- SET PROBLEM:
Copy out the listing from the line containing "This screenshot has width=1372, height=892." through the line containing "(x=321, y=348)", requests included, adding 145 to every coordinate in the answers. Leave the numbers in the requests unchanged.
******
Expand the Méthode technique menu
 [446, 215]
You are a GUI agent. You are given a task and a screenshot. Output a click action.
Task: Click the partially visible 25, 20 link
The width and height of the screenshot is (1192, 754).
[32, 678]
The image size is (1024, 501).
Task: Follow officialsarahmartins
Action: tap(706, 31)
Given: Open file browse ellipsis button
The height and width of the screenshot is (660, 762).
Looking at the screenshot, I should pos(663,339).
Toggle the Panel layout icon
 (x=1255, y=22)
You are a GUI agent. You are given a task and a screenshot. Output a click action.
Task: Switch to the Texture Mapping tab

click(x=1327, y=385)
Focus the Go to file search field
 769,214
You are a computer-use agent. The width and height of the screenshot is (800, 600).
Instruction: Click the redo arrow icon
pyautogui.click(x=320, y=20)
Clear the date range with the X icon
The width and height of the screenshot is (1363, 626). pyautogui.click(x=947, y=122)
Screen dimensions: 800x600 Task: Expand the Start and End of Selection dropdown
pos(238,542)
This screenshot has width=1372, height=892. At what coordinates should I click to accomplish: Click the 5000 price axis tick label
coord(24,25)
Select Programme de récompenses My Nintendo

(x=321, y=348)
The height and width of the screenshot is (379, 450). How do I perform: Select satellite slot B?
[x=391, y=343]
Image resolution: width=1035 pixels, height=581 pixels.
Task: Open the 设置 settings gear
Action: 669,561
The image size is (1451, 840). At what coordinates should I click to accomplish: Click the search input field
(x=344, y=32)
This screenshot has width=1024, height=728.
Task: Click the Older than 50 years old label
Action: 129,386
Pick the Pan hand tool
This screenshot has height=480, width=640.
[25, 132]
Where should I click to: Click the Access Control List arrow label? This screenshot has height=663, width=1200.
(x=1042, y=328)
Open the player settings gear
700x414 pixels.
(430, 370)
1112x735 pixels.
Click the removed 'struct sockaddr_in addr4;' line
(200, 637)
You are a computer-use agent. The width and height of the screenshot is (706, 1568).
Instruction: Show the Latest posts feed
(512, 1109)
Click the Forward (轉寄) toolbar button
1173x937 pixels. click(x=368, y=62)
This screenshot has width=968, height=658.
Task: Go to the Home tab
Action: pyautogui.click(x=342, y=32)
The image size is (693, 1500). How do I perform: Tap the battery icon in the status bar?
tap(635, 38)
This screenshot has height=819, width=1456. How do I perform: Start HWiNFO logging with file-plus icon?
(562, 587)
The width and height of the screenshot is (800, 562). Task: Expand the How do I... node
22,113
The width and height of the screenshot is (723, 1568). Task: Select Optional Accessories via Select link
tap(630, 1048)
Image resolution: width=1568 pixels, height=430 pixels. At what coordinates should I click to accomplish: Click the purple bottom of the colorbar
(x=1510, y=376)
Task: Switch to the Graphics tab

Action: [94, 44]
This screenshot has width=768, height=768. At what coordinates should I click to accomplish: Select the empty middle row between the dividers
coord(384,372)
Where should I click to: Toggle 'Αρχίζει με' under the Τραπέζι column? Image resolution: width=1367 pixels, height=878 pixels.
******
- SOLUTION FOR THIS PROBLEM:
This screenshot has width=1372, height=892. At what coordinates should I click to accomplish: Click the 5000 price axis tick label
coord(169,170)
Select Programme de récompenses My Nintendo

(x=466, y=493)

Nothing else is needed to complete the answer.